All this is ofcourse is no commercial for Remy! So , though the scott dive controller looks impressive with the packaged BLDC motor for USD 5495, the motor really fails to pass muster.


Also it brings me to another topic: why do people need so much power. To comfortably accelerate a 1000kg car, we only need a motor with 75KW peak. It is really cost that matters to bring EV's to the masses! Remy: Please do put good AC IM motors on to the off the shelf products..!


----------



## bjfreeman (Dec 7, 2011)

Ravishankar said:


> Also it brings me to another topic: why do people need so much power. To comfortably accelerate a 1000kg car, we only need a motor with 75KW peak. It is really cost that matters to bring EV's to the masses! Remy: Please do put good AC IM motors on to the off the shelf products..!


are you considering starting on the 50% grade and accelerating.
that is most of our terrain is, in the NW of US.
Also what is the top continuous speed with 75KW for a box type car frame you have a lot of wind resistance.


----------



## somanywelps (Jan 25, 2012)

Ravishankar said:


> I had see scottdrive once before. So I decided to check the it out once again here:
> http://shop.greenstage.co.nz/product/100kw-scott-drive-ac-inverter-and-motor-package
> 
> And here is something:
> ...


Because greenstage matched it with a weaker motor. I think the controller is $3k and you can go grab a 150kw motor if you want and you'll still be less than that digitaldrive one.


----------



## Nuts&Volts (Dec 20, 2011)

We use an HVH250 in a motorcycle project. Way to heavy and big for a motorcycle, but it would be perfect for a car. It is very reliable and delivers the power. We only have only used 110HP from it with our controller and didnt see higher than 45degC at 300Arms. We may be looking at selling our very lightly used Remy motor later this year. 

-Kyle


----------



## Ravishankar (Jan 26, 2009)

bjfreeman said:


> are you considering starting on the 50% grade and accelerating.
> that is most of our terrain is, in the NW of US.
> Also what is the top continuous speed with 75KW for a box type car frame you have a lot of wind resistance.

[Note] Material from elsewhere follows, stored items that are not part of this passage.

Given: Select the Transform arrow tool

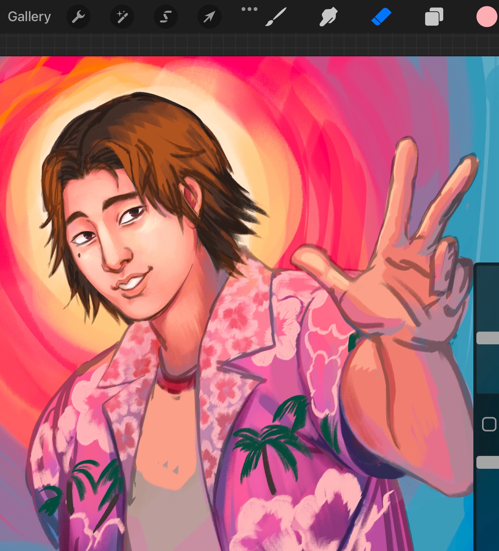Looking at the screenshot, I should [x=209, y=17].
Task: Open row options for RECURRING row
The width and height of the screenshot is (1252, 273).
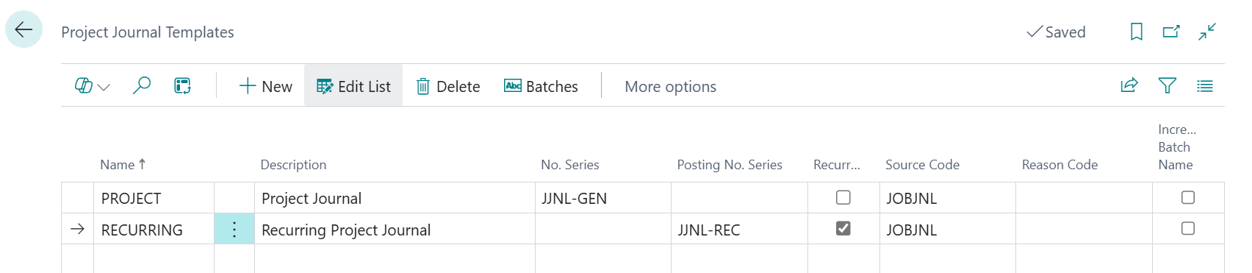Action: point(234,229)
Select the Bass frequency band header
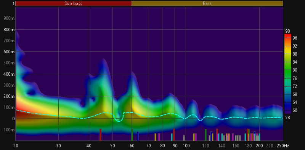This screenshot has height=150, width=305. coord(207,3)
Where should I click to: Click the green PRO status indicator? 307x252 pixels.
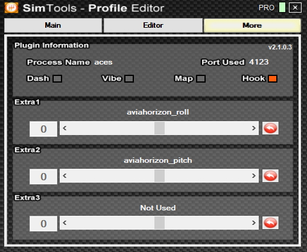point(282,7)
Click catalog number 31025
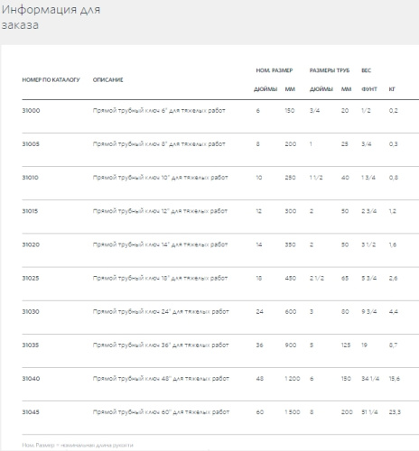Screen dimensions: 419x451 tap(31, 278)
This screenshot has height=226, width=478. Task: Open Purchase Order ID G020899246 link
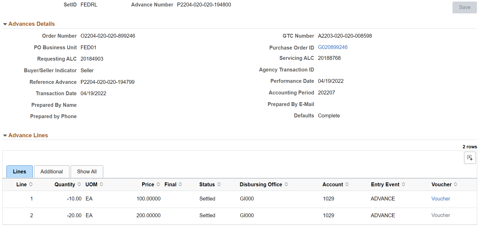coord(333,47)
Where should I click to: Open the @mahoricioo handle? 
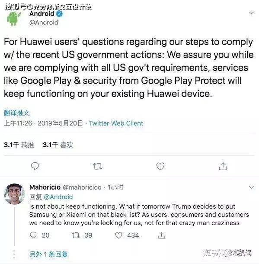tap(82, 187)
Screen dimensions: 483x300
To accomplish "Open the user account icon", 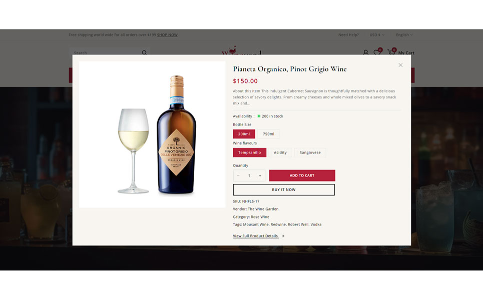I will point(366,53).
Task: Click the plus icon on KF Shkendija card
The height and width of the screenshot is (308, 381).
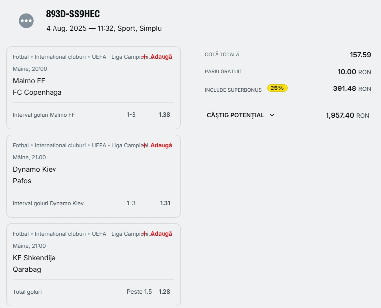Action: 144,234
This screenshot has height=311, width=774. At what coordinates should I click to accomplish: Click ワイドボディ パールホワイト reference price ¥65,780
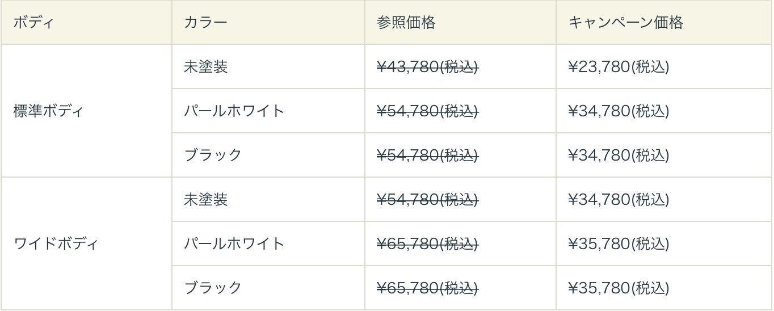coord(427,244)
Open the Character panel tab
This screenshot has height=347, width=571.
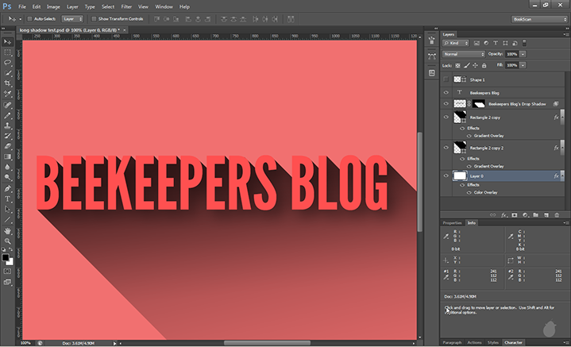coord(513,341)
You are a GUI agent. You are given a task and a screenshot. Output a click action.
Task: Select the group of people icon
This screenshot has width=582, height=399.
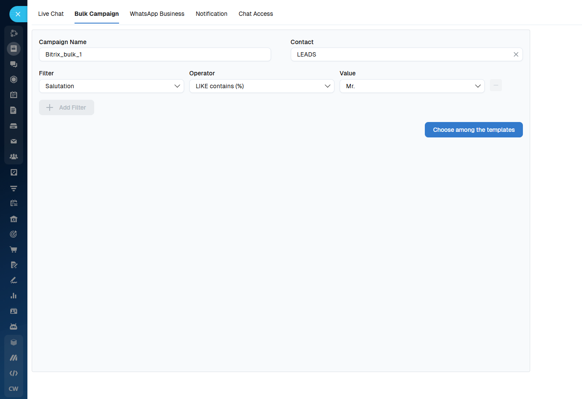pos(14,157)
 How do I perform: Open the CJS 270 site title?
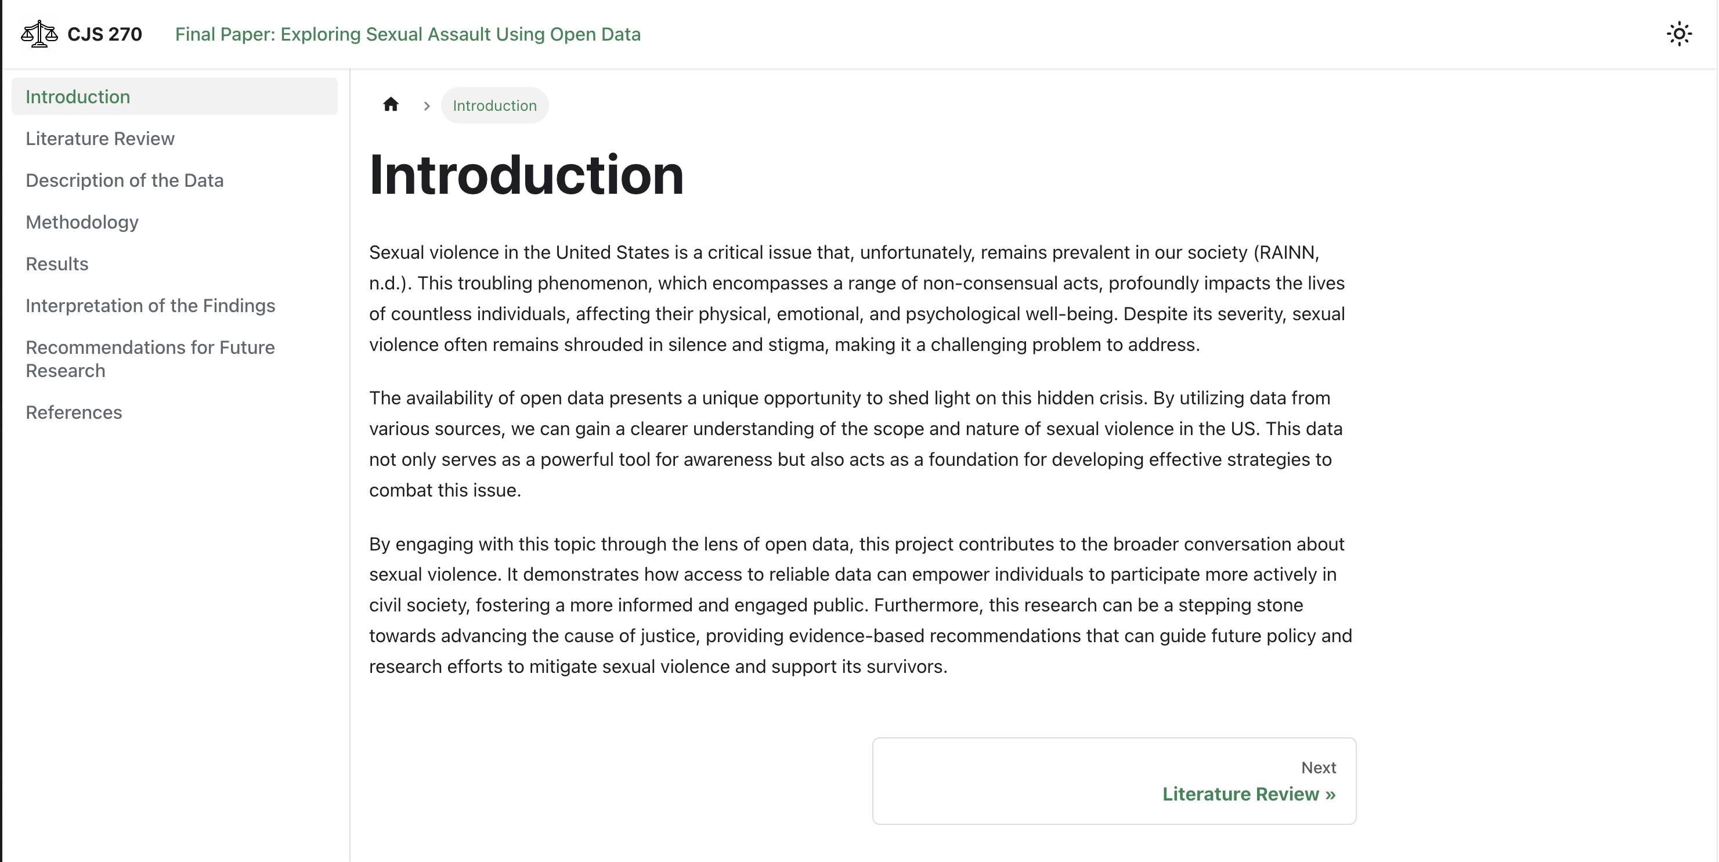click(x=105, y=34)
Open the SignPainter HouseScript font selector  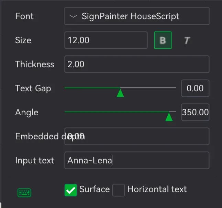(137, 16)
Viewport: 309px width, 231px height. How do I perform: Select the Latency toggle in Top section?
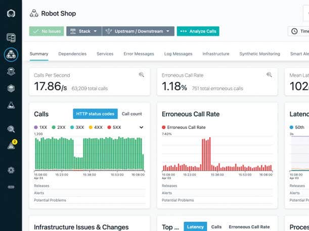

Well a 50% grade is just too much even for a normal car. The power required in that case would very much depend on weight. Certainly not applicable to the pickups that are so common in the US. 
How much 75KW = 100hp can do.
According to this article:_ 
wps.aw.com/wps/media/objects/877/898586/topics/topic02.pdf_

It is enough to propel a 1241kg car with a Cd of 0.35 from 0 to 100kmph in 6.1 seconds. So I guess 75KW is enough power for any medium sized car..


----------



## Ravishankar (Jan 26, 2009)

Nuts&Volts said:


> We use an HVH250 in a motorcycle project. Way to heavy and big for a motorcycle, but it would be perfect for a car. It is very reliable and delivers the power. We only have only used 110HP from it with our controller and didnt see higher than 45degC at 300Arms. We may be looking at selling our very lightly used Remy motor later this year.
> 
> -Kyle


Nice info! That could be one hell of a motorbike! Any link to your project ? Do you mean 11hp or 110hp ?? Also was your motor AC or PM type ? Which controller did you use ? Where did you buy it the motor..? A lot of Qns )


----------



## Nuts&Volts (Dec 20, 2011)

Ravishankar said:


> Nice info! That could be one hell of a motorbike! Any link to your project ? Do you mean 11hp or 110hp ?? Also was your motor AC or PM type ? Which controller did you use ? Where did you buy it the motor..? A lot of Qns )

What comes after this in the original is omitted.